Why We Fight echoes the title of a series of propaganda documentaries that Frank Capra made to boost morale during World War II. It was, according to Jarecki’s film, the last “good war,” when Americans were united in a worthy effort. The fall from national innocence came with the destruction of Hiroshima and Nagasaki. “Truman wanted to drop the bomb to show off, to frighten Stalin,” explains Gore Vidal. Americans have since been confused about why we fight, though fighting continues to be this country’s most significant and expensive export. The defense budget is three-quarters of a trillion dollars, and $1.2 billion is spent annually to replenish the all-volunteer military. The cost in lives lost and wasted is incalculable. As Eisenhower explained in 1953: “Every gun that is made, every warship launched, every rocket fired, signifies in the final sense a theft from those who hunger and are not fed, those who are cold and are not clothed.”

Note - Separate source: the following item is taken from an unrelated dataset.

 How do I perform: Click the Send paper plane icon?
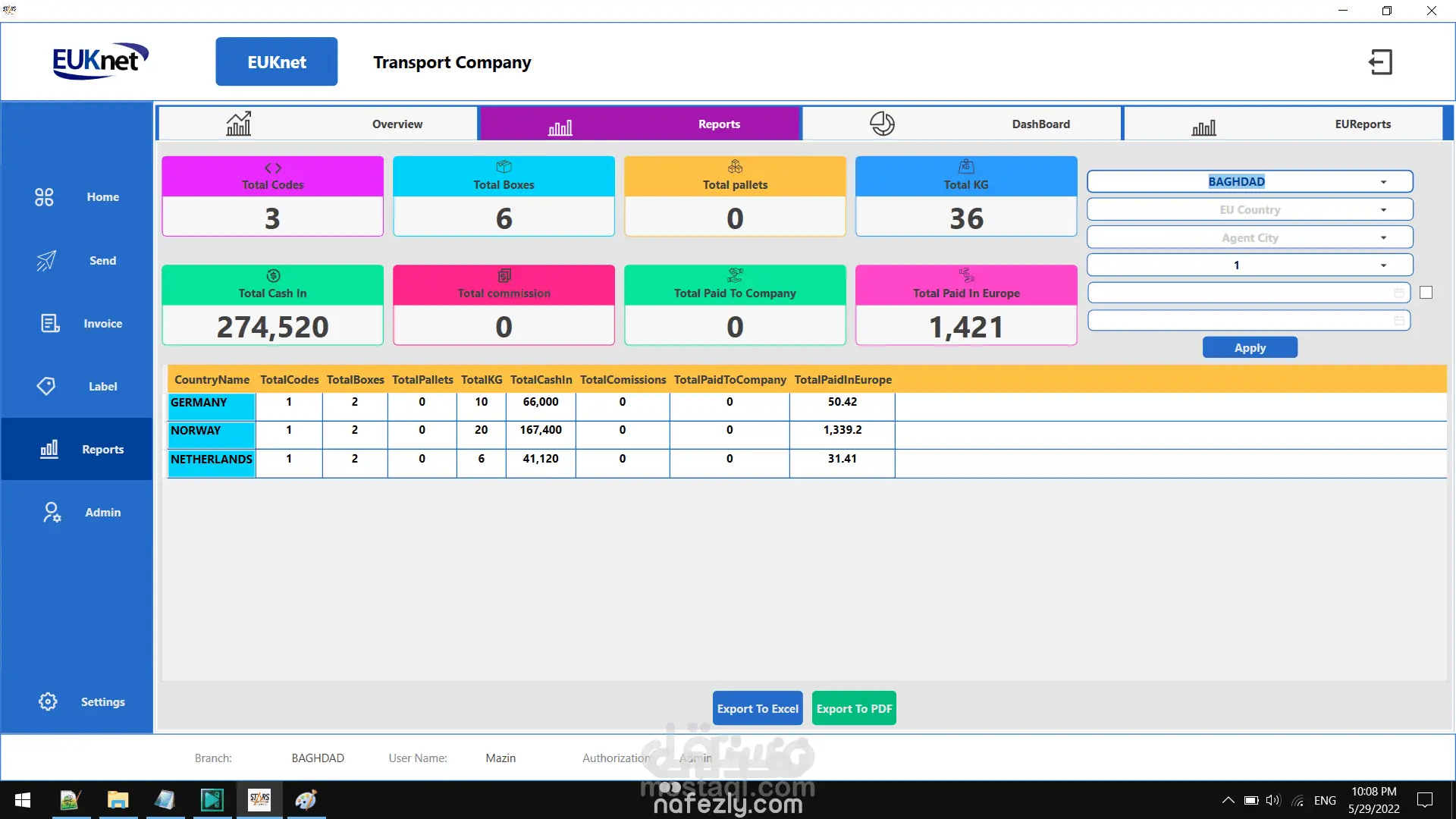[46, 261]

“We live here in the United States of Amnesia,” quips Vidal, and, as a reminder that American interventions did not begin with the bombing of Baghdad in 2003, images of Lebanon, Laos, Congo, Grenada, and Panama flit across the screen. However, the United States was launching offensives long before the Pentagon was built or Halliburton bilked a taxpayer; the Philippines, Hawaii, Mexico, and tribal peoples bore the brunt of American imperial ambitions. And for all the prescience of his parting words and the reverential testimony of his son John and granddaughter Susan, Eisenhower was the Cold Warrior who presided over the creation of Fortress America.

Much of Why We Fight addresses easier questions. Where do we fight? “We must do everything we can to spread democracy and freedom throughout the world,” John McCain answers. When do we fight? Whenever. According to John F. Kennedy, “We shall pay any price, bear any burden, meet any hardship, support any friend, oppose any foe to assure the survival and the success of liberty.” How do we fight? With the most complicated and costly devices imaginable. One of those doing the imagining, scientist Anh Duong, explains how her escape from Vietnam led to a career designing weapons. Footage of civilian carnage illustrates the stupidity of “smart bombs.”

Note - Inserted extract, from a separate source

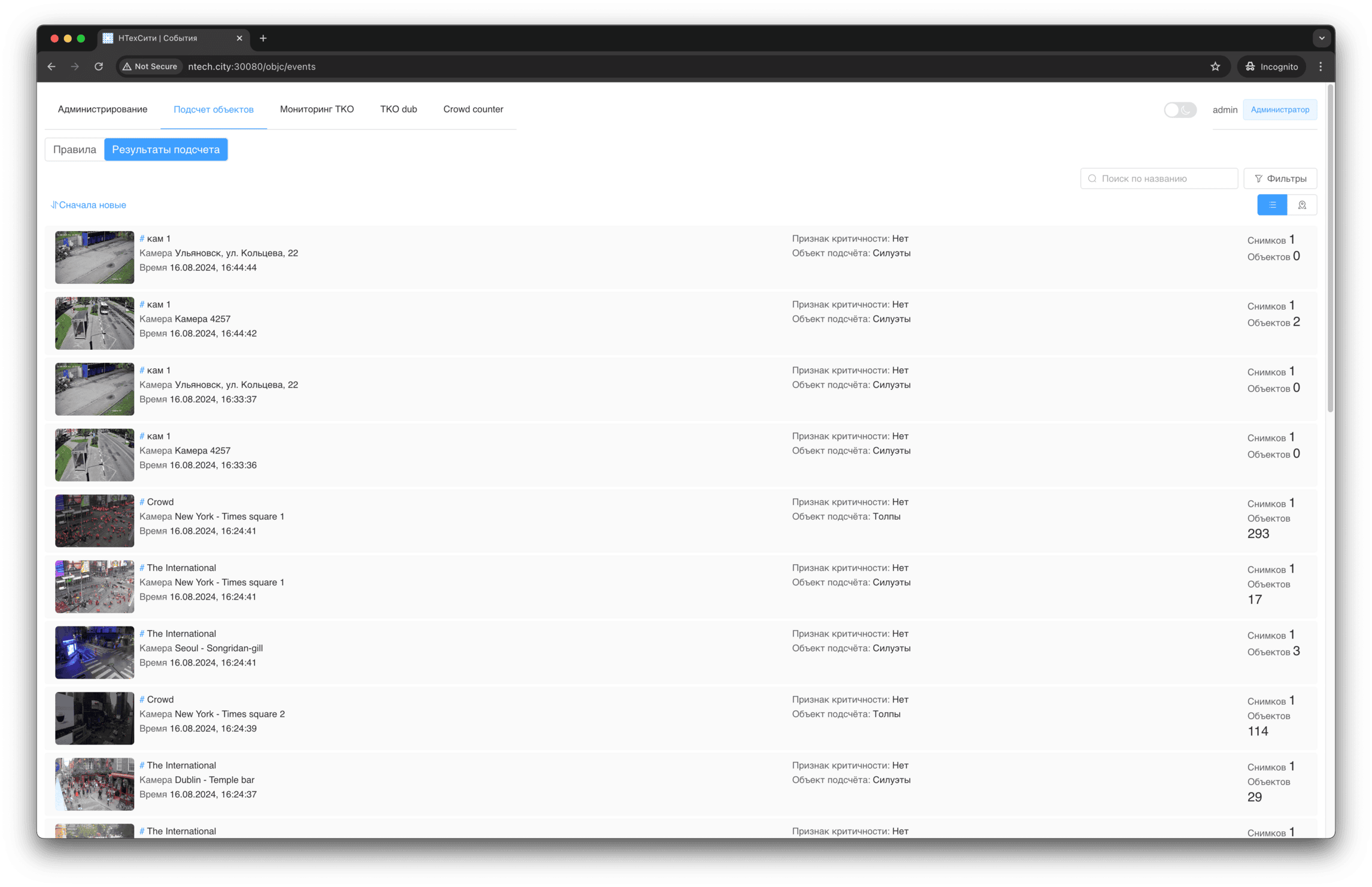1372x887 pixels.
Task: Open the Incognito profile button
Action: [1271, 66]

Bomber pilots recount a combat mission. “It’s not ours to decide,” says one. “We do what we’re told.” Explaining why Americans are told to fight others, Richard Perle insists: “You have to remove the obstacle to democratic change.” But, convinced that oil is the lubricant of contemporary slaughter, Charles Lewis counters: “It’s basically economic colonialism.”



Why We Fight
Dir. & writ. Eugene Jarecki (PG-13)


A polemic not likely to change minds or pump hearts, Why We Fight lacks the drama of Fahrenheit 9/11 or the pathos of The Fog of War. Yet two figures give it life. Wilton Sekzer, a retired sergeant in the New York Police Department, recalls watching the World Trade Center collapse while knowing that his son Jason was inside. “Somebody ought to pay for this,” he declares and persuades the Department of Defense to inscribe “Jason” on a bomb dropped on Iraq. But when George W. Bush concedes no connection between 9/11 and Iraq, Sekzer is furious. A Vietnam veteran who had never questioned Pentagon policy, he concludes: “There’s something wrong with the entire system.”

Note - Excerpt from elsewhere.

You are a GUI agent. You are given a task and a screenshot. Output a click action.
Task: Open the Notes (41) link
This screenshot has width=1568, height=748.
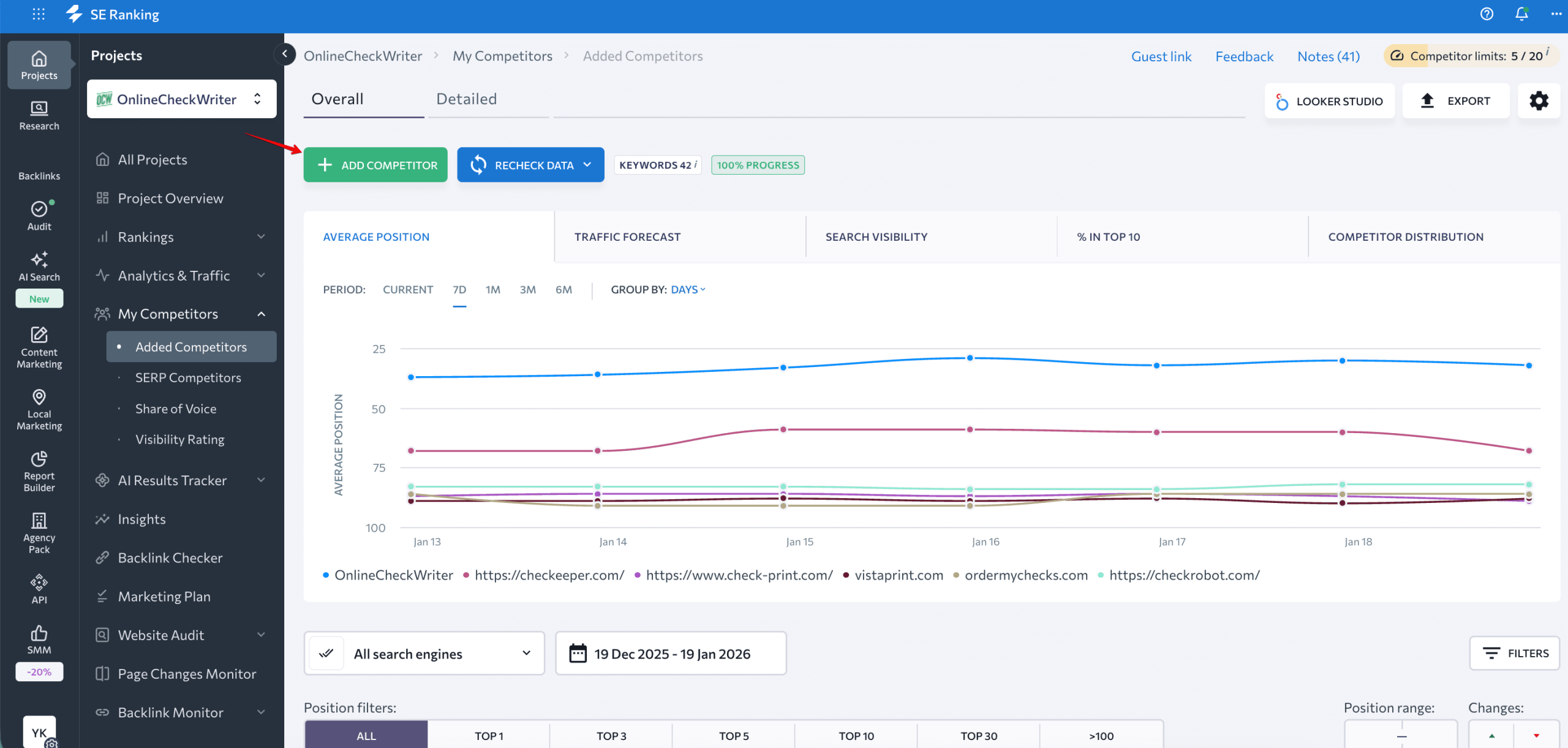pos(1328,56)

Karen Kwiatkowski undergoes a similar transformation. A retired lieutenant colonel, she was working in the Pentagon when it was commandeered by political appointees loyal to the military-industrial complex. “If you join the service now,” says the career officer, “you are not helping defend the United States of America.” Jarecki gives Kwiatkowski the final words: “Too many people are not standing up saying we’re not doing this anymore.” His film is a manifesto for Why We Won’t Fight.